Count the lines in the listing below that contain the string "width" and give only the number.

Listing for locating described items
---
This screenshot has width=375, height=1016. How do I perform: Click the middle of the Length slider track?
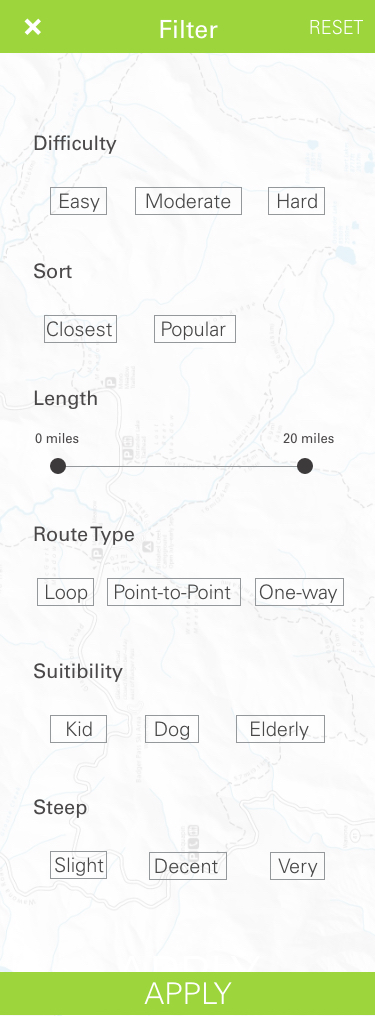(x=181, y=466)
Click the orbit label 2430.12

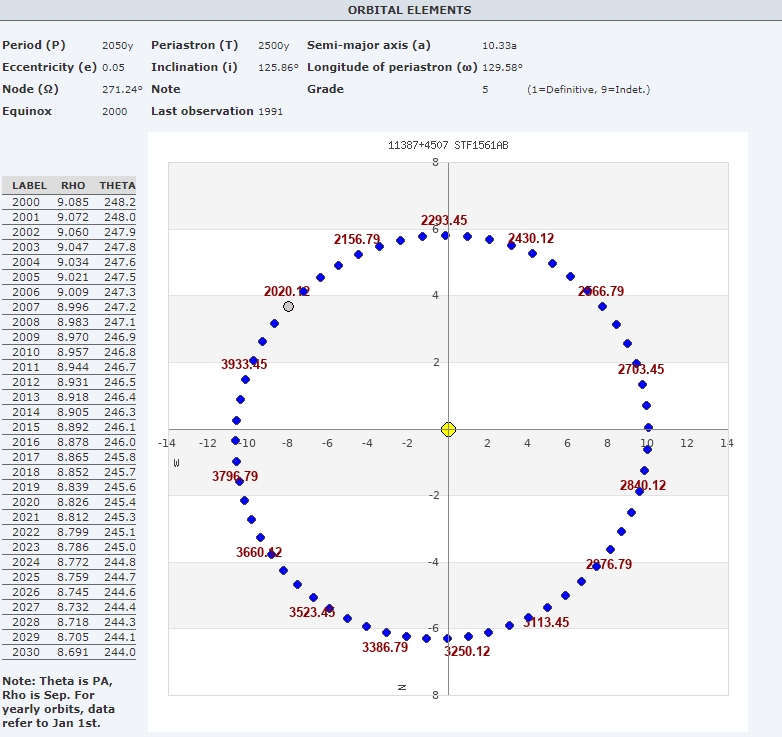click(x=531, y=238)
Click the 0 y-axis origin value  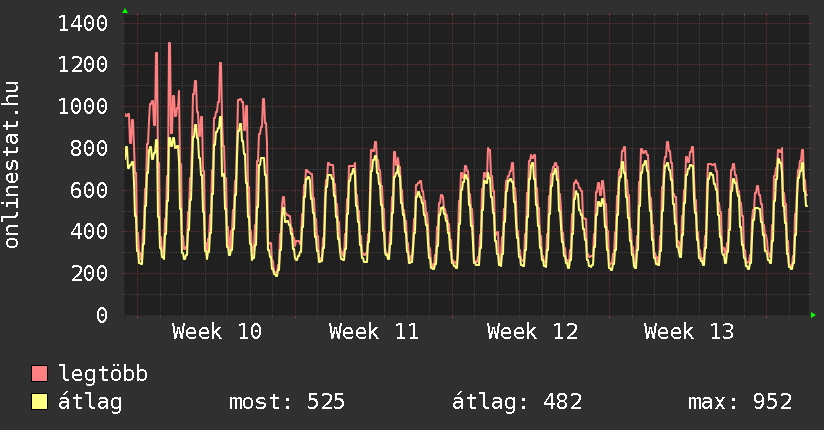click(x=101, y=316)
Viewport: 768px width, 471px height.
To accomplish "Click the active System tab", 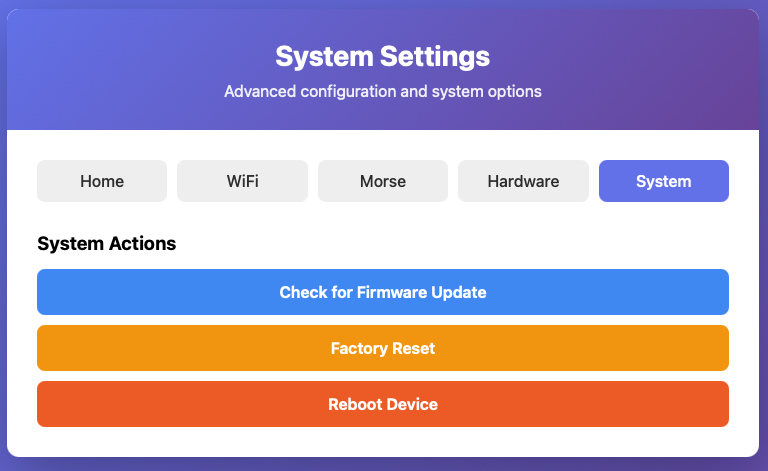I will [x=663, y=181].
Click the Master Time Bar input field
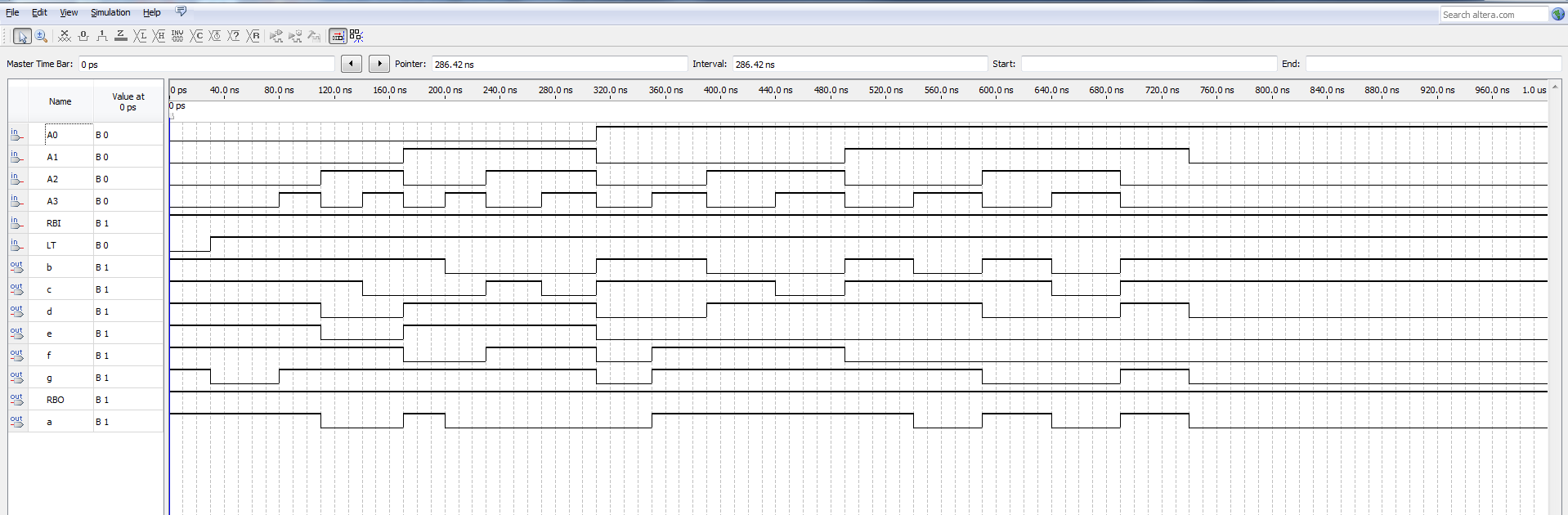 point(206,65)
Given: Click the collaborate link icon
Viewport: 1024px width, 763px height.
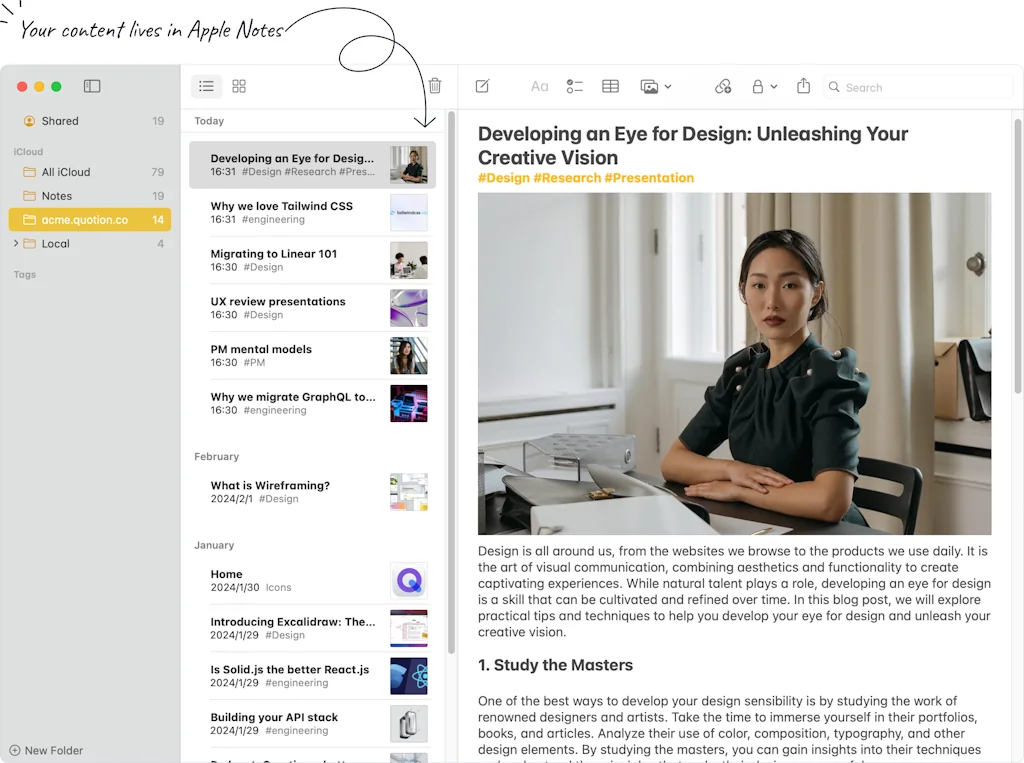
---
• [OUTPUT OF THE TASK]: 3